Article Preview
TopIntroduction
Information systems are essential in many organisations to improve upon and automate business processes. In addition, they extend information accessibility to users outside the organisation’s physical boundary (e.g., through the Internet). Data that is stored and managed by these systems is captured from day-to-day operations and is a crucial input for decision making processes. Damage to, and misuse of, mission-critical data may affect not only a single user or application, but may have disastrous consequences for the entire organisation; therefore securing this data becomes a mandatory requirement.
Information security breaches are typically categorised as unauthorised data observation, incorrect data modification, and data unavailability (Bertino & Sandhu, 2005). Unauthorised data observation is defined as the direct or indirect disclosure of information to users not entitled to gain access to such information. The consequences of such an illegal access may be heavy losses to the organisation from both financial and human points of view as such breaches affect data confidentiality and privacy. Though the term ‘data privacy’ is often used as a synonym for ‘data confidentiality’, the two are quite different. Traditional data confidentiality mechanisms aim to give the owner of data control over its accessibility, whereas privacy means giving the subject of data control over who accesses it.

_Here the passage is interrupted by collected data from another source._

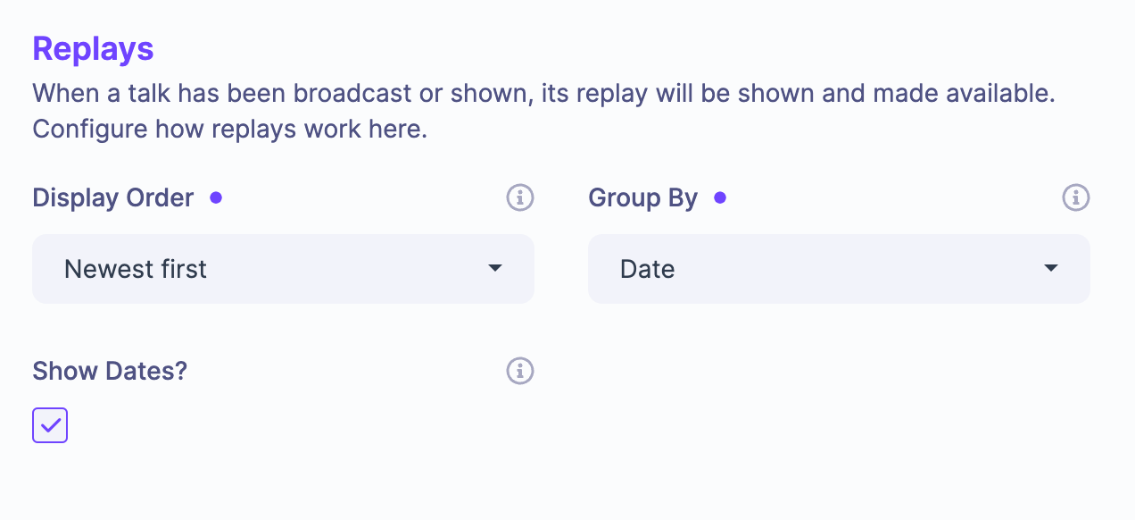The width and height of the screenshot is (1135, 520).
Task: Open the Display Order dropdown
Action: [283, 269]
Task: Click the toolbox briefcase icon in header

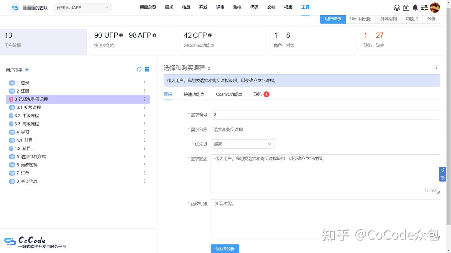Action: pos(406,7)
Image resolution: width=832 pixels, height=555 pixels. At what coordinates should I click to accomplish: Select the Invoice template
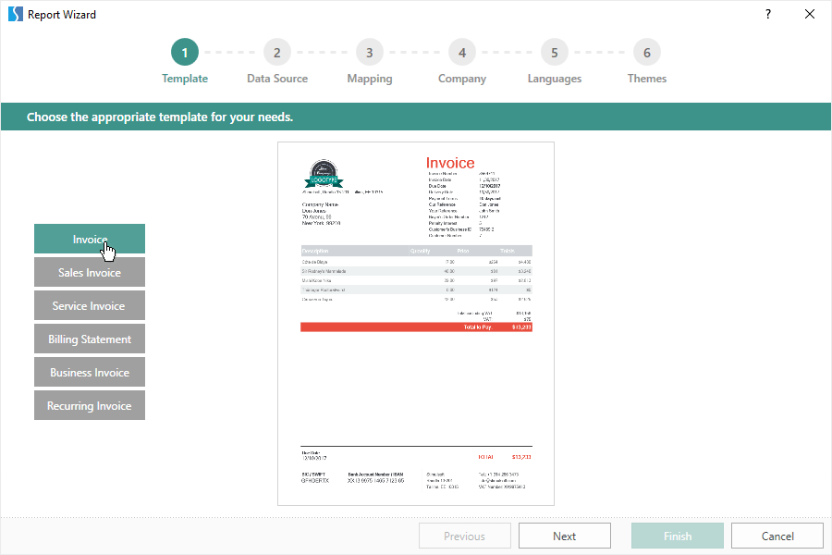tap(90, 239)
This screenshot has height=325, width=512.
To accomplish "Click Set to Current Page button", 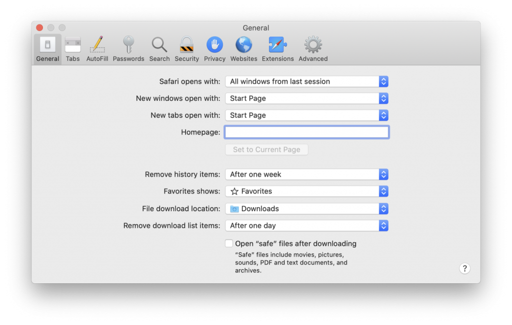I will 267,149.
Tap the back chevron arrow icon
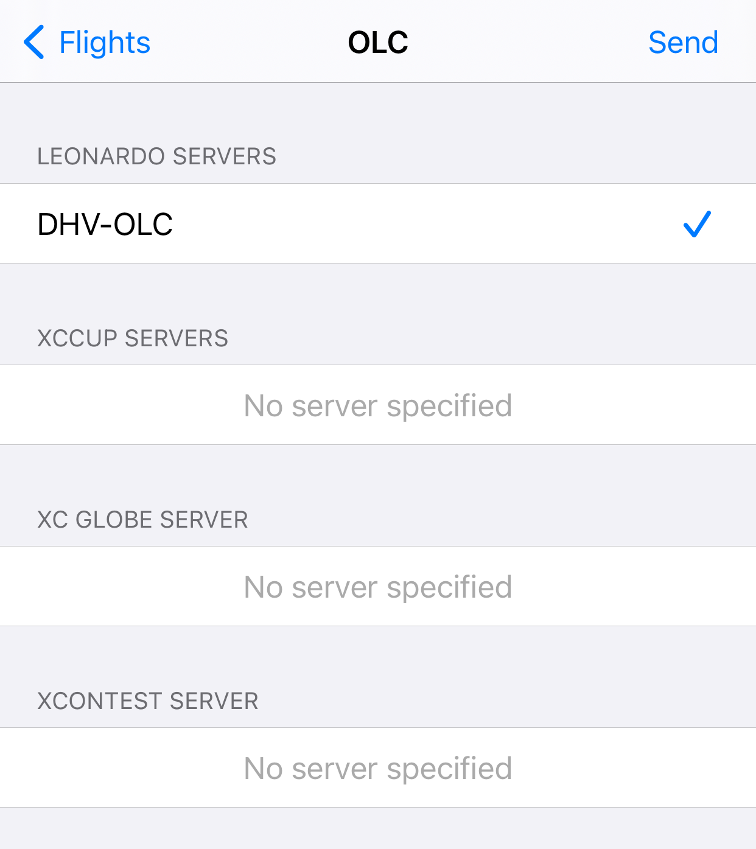Image resolution: width=756 pixels, height=849 pixels. click(34, 42)
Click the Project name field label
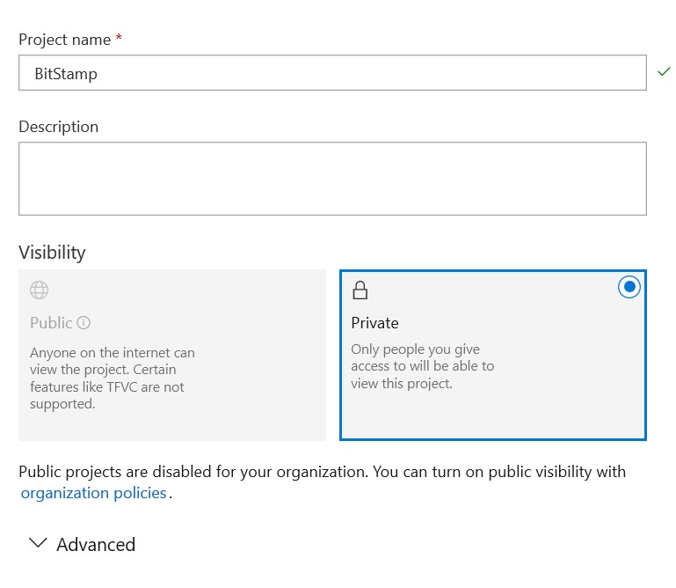This screenshot has width=676, height=588. (65, 40)
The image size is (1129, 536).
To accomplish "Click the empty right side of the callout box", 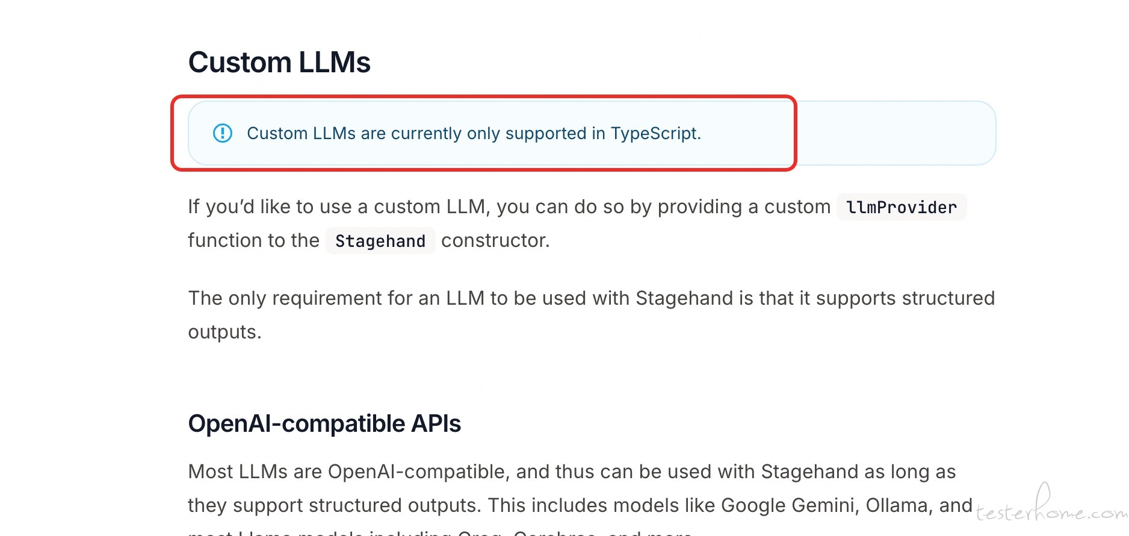I will click(895, 133).
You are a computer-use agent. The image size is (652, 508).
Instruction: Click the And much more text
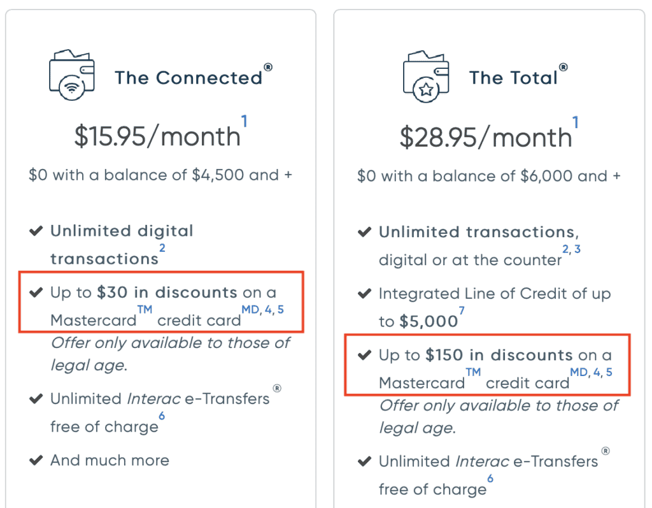110,460
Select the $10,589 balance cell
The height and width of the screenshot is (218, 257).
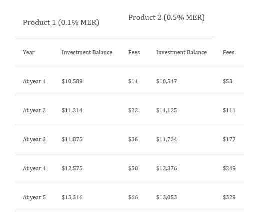72,82
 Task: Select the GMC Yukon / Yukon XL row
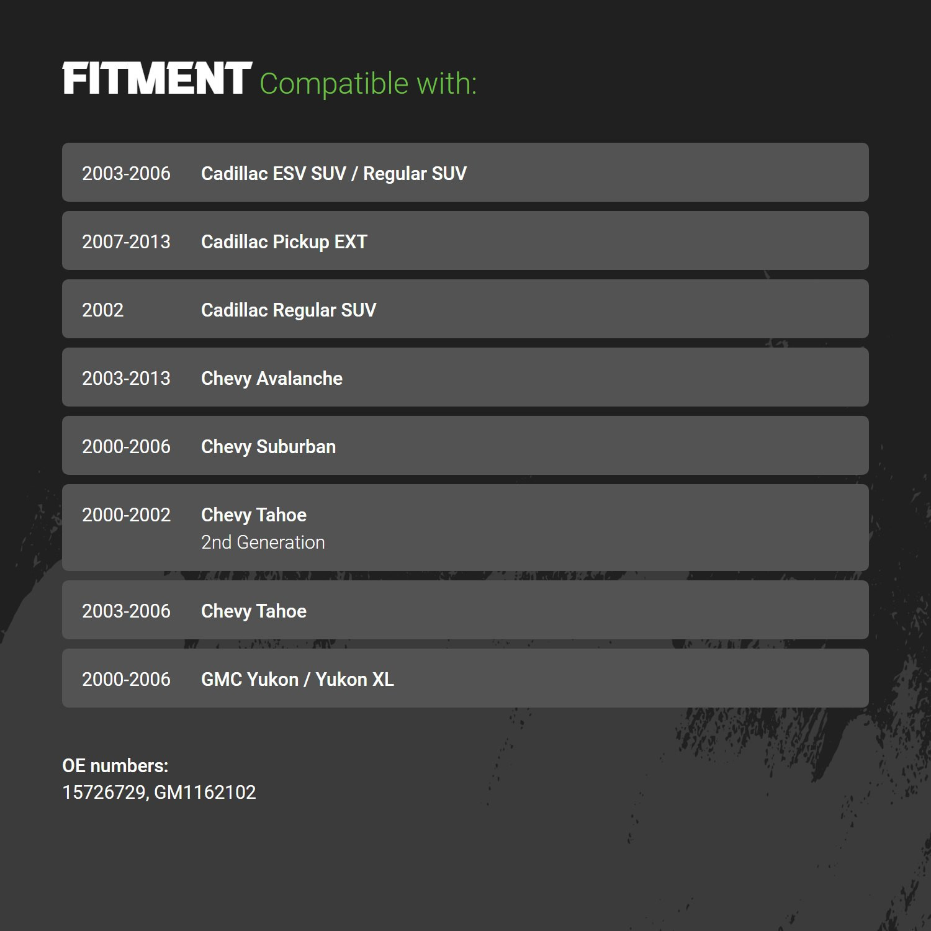pos(466,678)
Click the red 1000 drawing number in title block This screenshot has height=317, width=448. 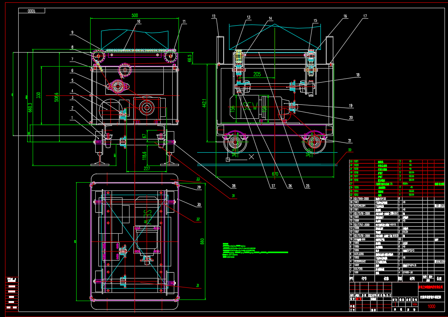click(x=431, y=306)
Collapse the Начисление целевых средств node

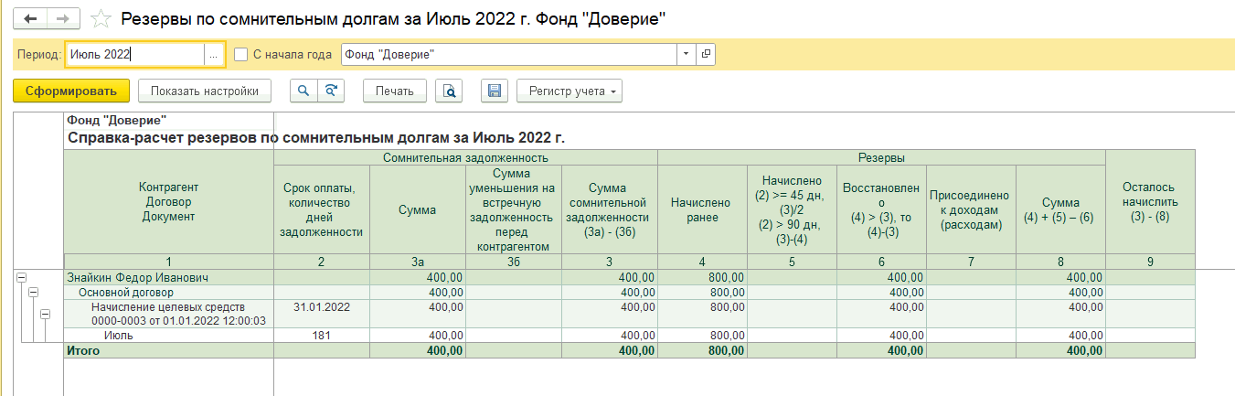pyautogui.click(x=45, y=314)
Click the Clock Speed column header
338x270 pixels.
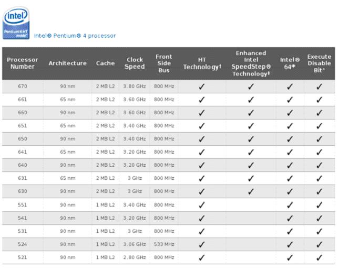(x=135, y=63)
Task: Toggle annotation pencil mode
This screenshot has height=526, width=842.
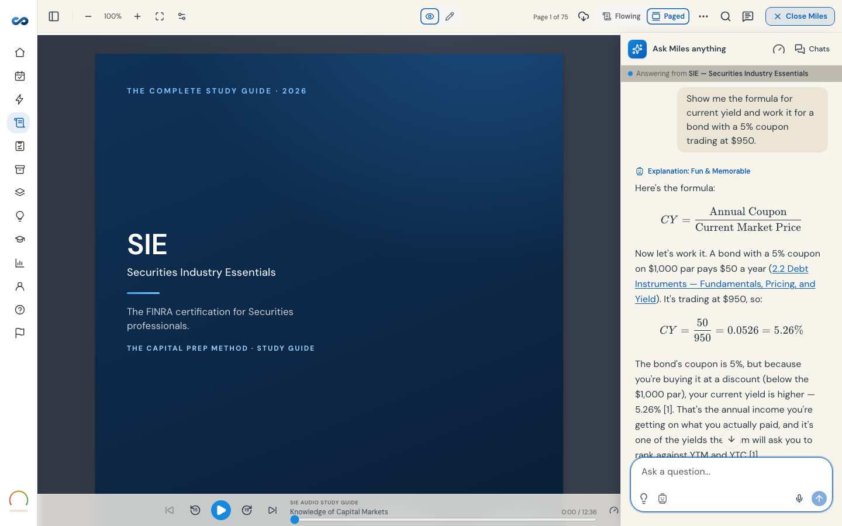Action: [x=450, y=16]

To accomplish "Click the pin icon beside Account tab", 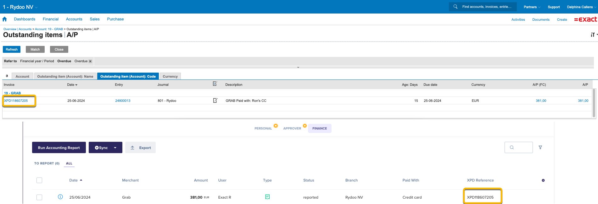I will [7, 76].
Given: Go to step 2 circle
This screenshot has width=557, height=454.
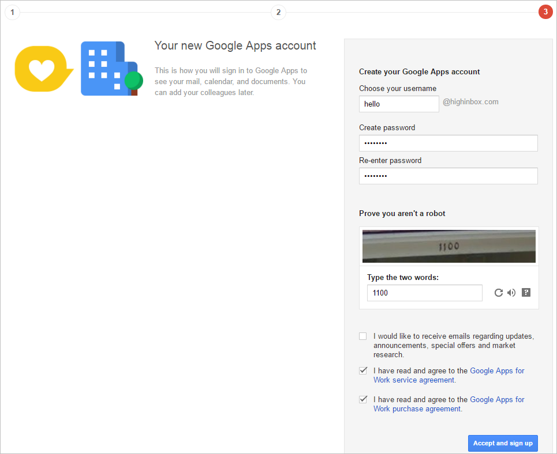Looking at the screenshot, I should [278, 13].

A particular concern with data that has confidentiality or privacy implications is that once information has been released into the public domain it can never be effectively recalled.
Data confidentiality and privacy are breached once an attacker gets access to protected information, either by having illegal direct access to a protected data object or by inferring its value via legal accesses to related data objects. The problem of illegal direct access has gained lots of attention in database research in the last two decades. Applying Mandatory Access Control (MAC) is one of the proposed solutions to control direct accesses to confidential and private data (Brodsky, Farkas, & Jajodia, 2000). This is done by assigning security labels to data objects and security clearances to users, and employing a security-dominating access relation.
However, an attacker who can access unclassified (non-secure) data may still be able to infer secure information by employing metadata. For example, the observation that “Alice is taking the medication didanosine” and the general medical knowledge that “didanosine is prescribed only to treat HIV infections” can be combined easily to produce the information that Alice is an HIV patient. This problem is known in the literature as an inference channel whereby an attacker can combine several pieces of publicly-accessible information in order to infer confidential or private information.
In many situations, however, the relationships between facts are probabilistic or statistical in nature, rather than absolute. For instance, if a particular medication is used to treat several diseases then knowing that a patient takes this medication can be used to infer that the patient has a specific disease only with a certain likelihood. In this paper we present an inference channel detection and restriction technique that uses a Bayesian network and analyses causal probability between data elements. In particular, quantifying the probabilistic size of the channel allows us to restrict it to below a desired threshold, rather than just eliminating it entirely. We illustrate the approach using a healthcare scenario in which patients have privacy concerns over what can be learnt from their Electronic Medical Records (EMRs). We give abstract definitions for what information can be inferred from such records and how such inferences can be limited by hiding specific data items. We then present practical algorithms for restricting inference channels that breach a patient’s privacy desires. Also we show our implemented application that uses the developed algorithms.